- **WHAT YOU HAVE TO DO**
Write out exactly the lines from the one that contains "Task: Open the" down to the last line of the material below, keeping both ends and omitting pictures.

- **MATERIAL SHOWN**
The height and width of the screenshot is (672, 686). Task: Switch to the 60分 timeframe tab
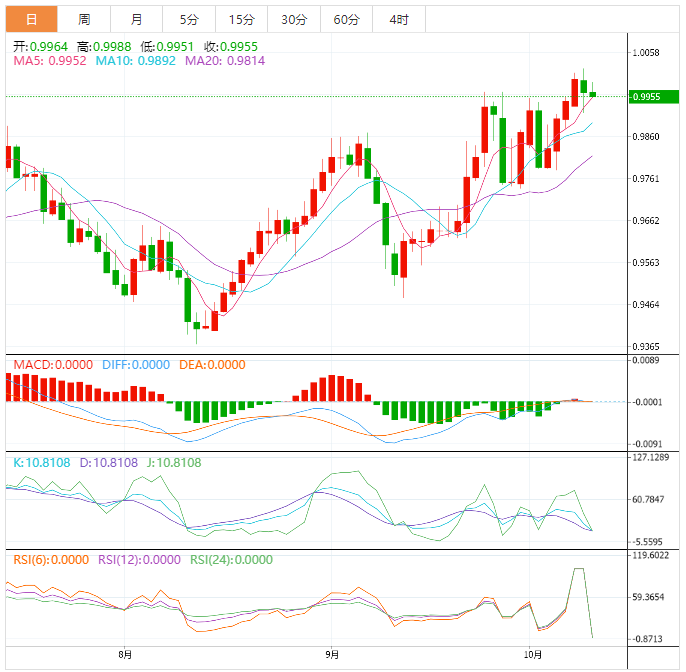click(346, 19)
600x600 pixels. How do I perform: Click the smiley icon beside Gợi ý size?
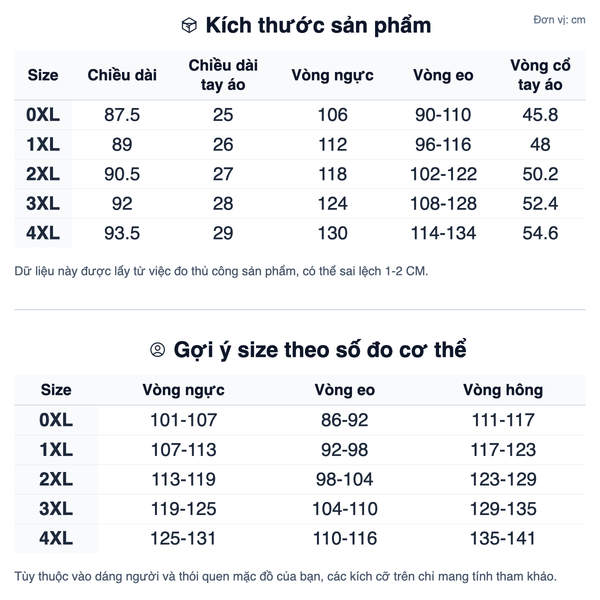(157, 350)
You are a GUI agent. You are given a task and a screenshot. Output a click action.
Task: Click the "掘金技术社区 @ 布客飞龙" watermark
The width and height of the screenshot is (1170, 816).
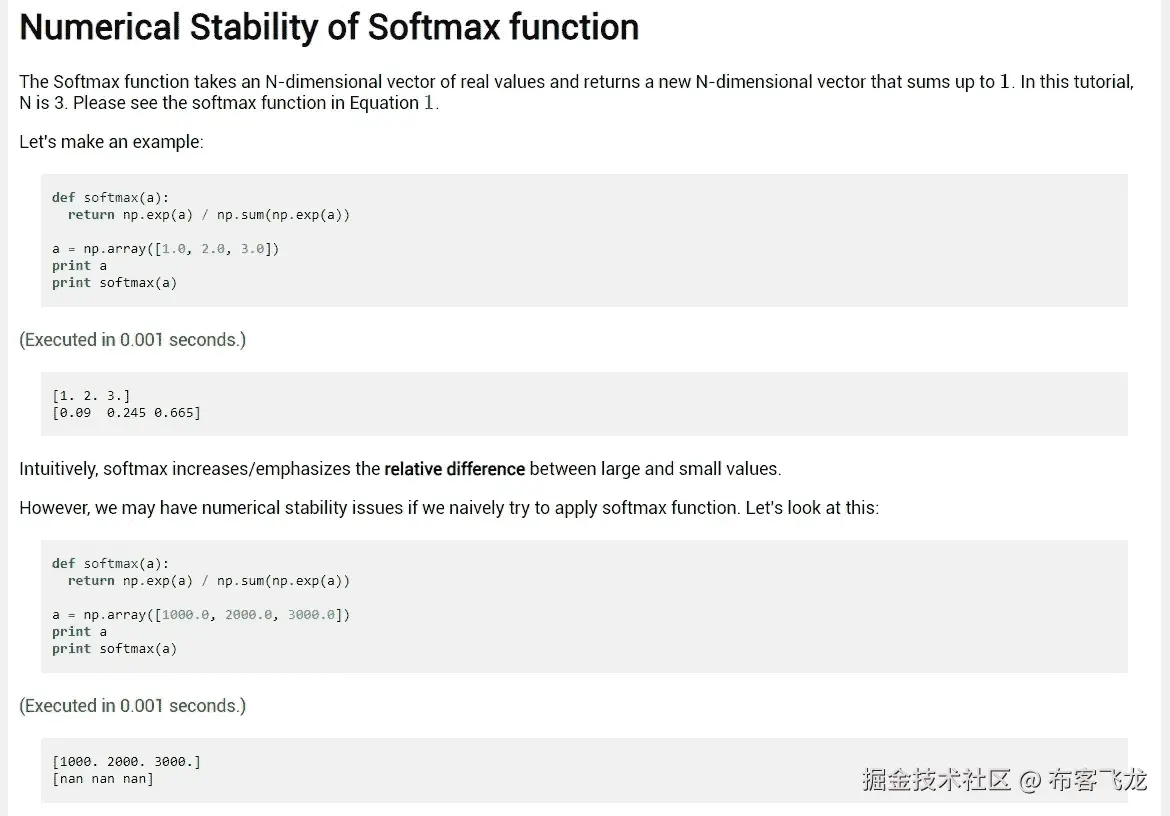point(1004,780)
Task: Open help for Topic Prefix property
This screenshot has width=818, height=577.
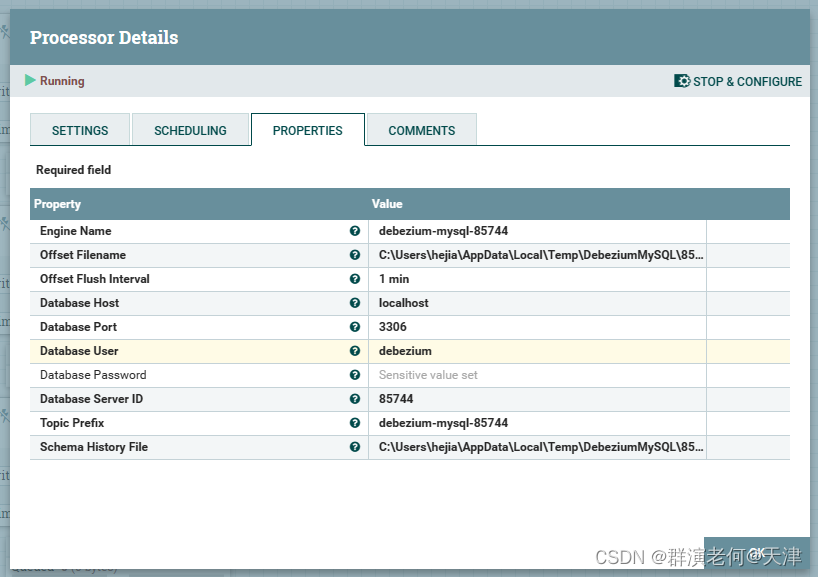Action: click(355, 423)
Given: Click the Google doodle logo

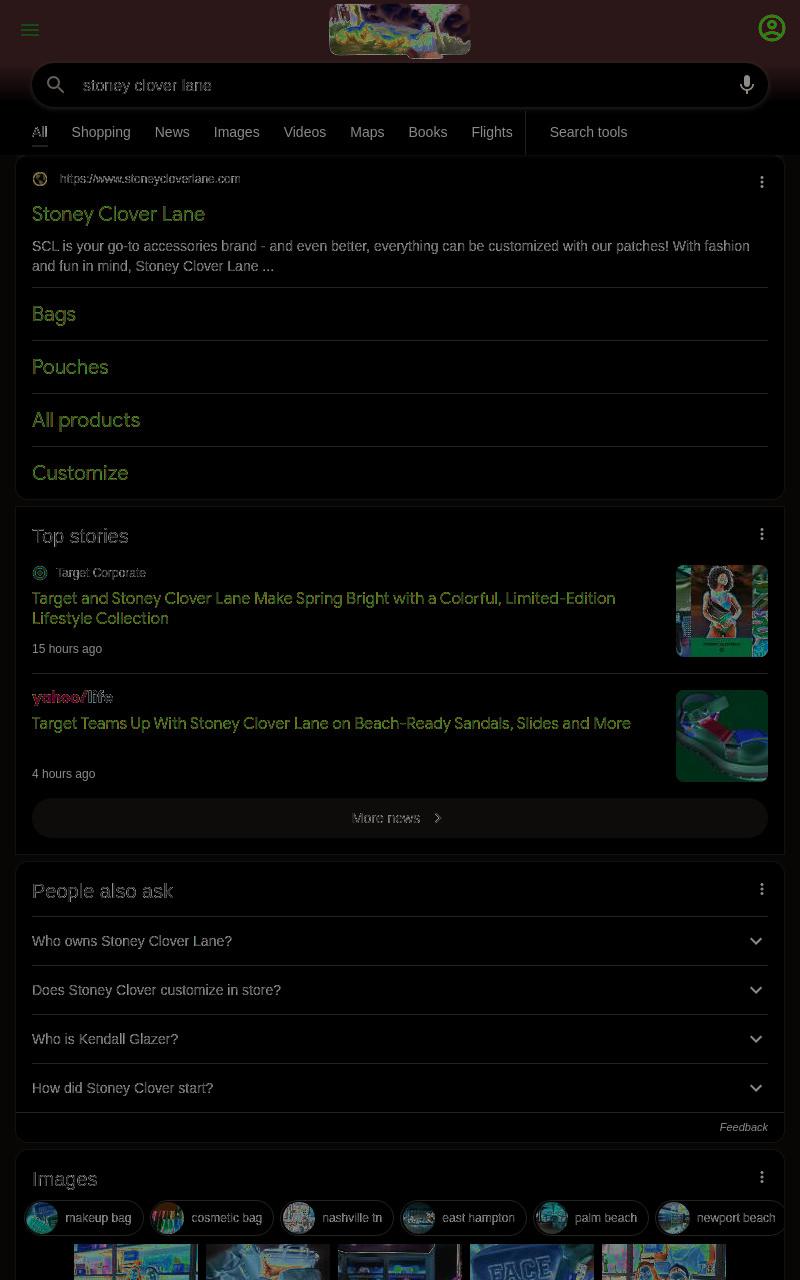Looking at the screenshot, I should click(x=400, y=30).
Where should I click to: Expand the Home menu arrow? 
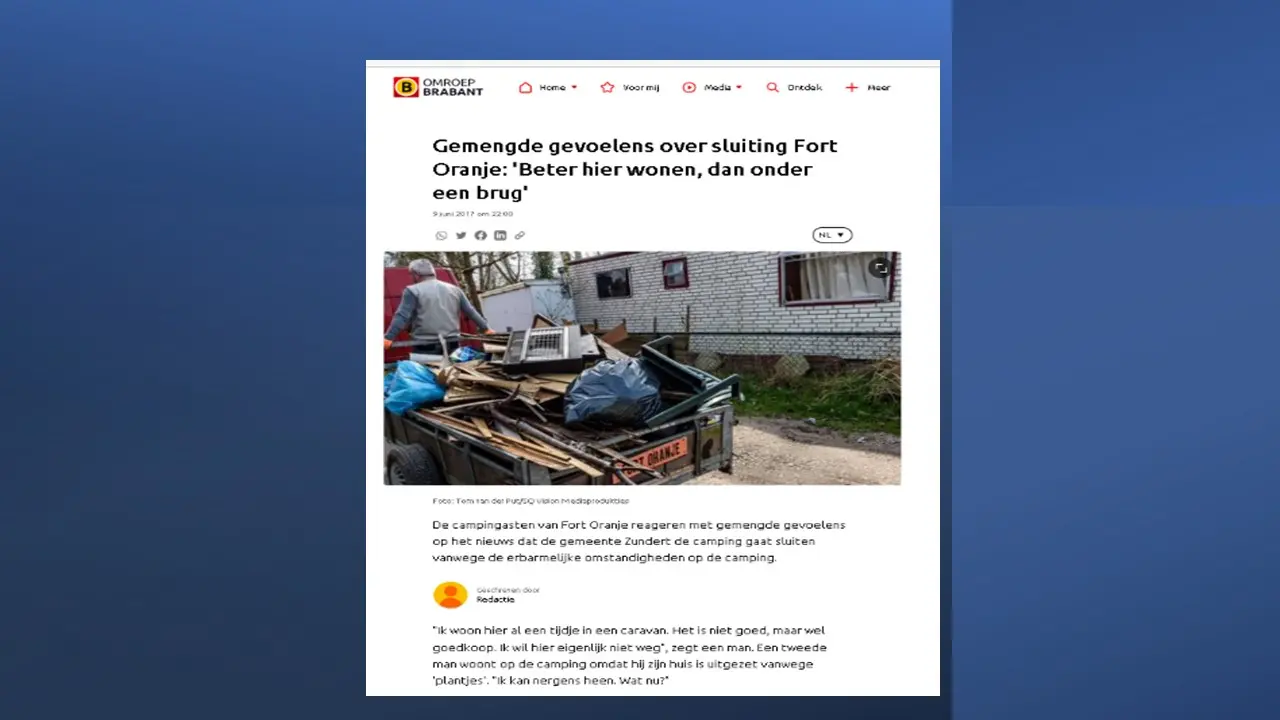574,88
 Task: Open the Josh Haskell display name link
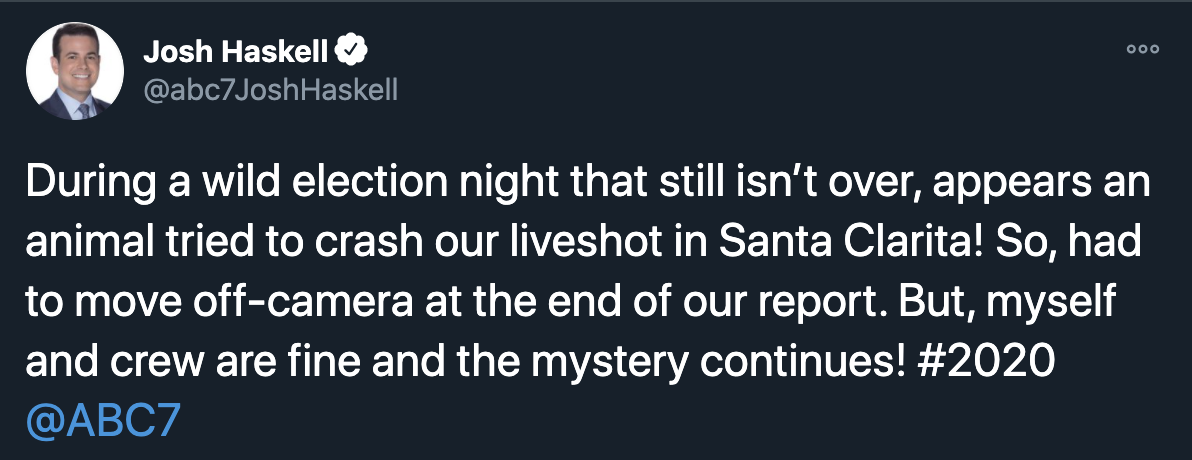[236, 52]
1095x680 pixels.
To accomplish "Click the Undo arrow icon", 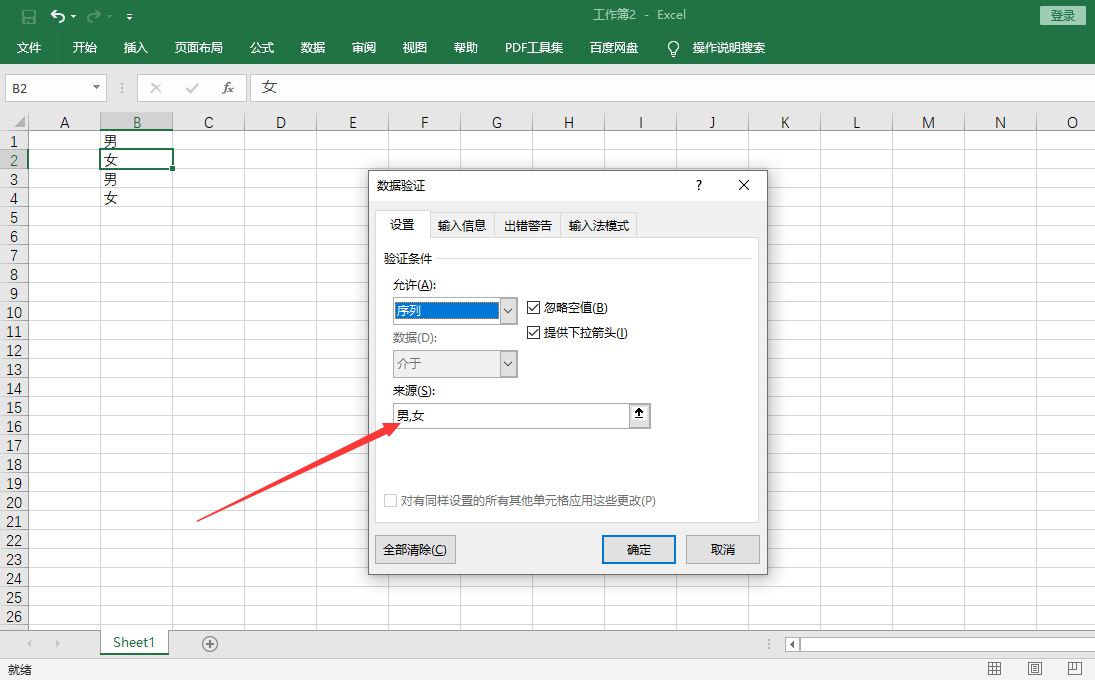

- **RESULT OF THIS EXERCISE**
 Task: Open the Josh Haskell display name link
[236, 52]
1095x680 pixels.
To accomplish "Click the Undo arrow icon", 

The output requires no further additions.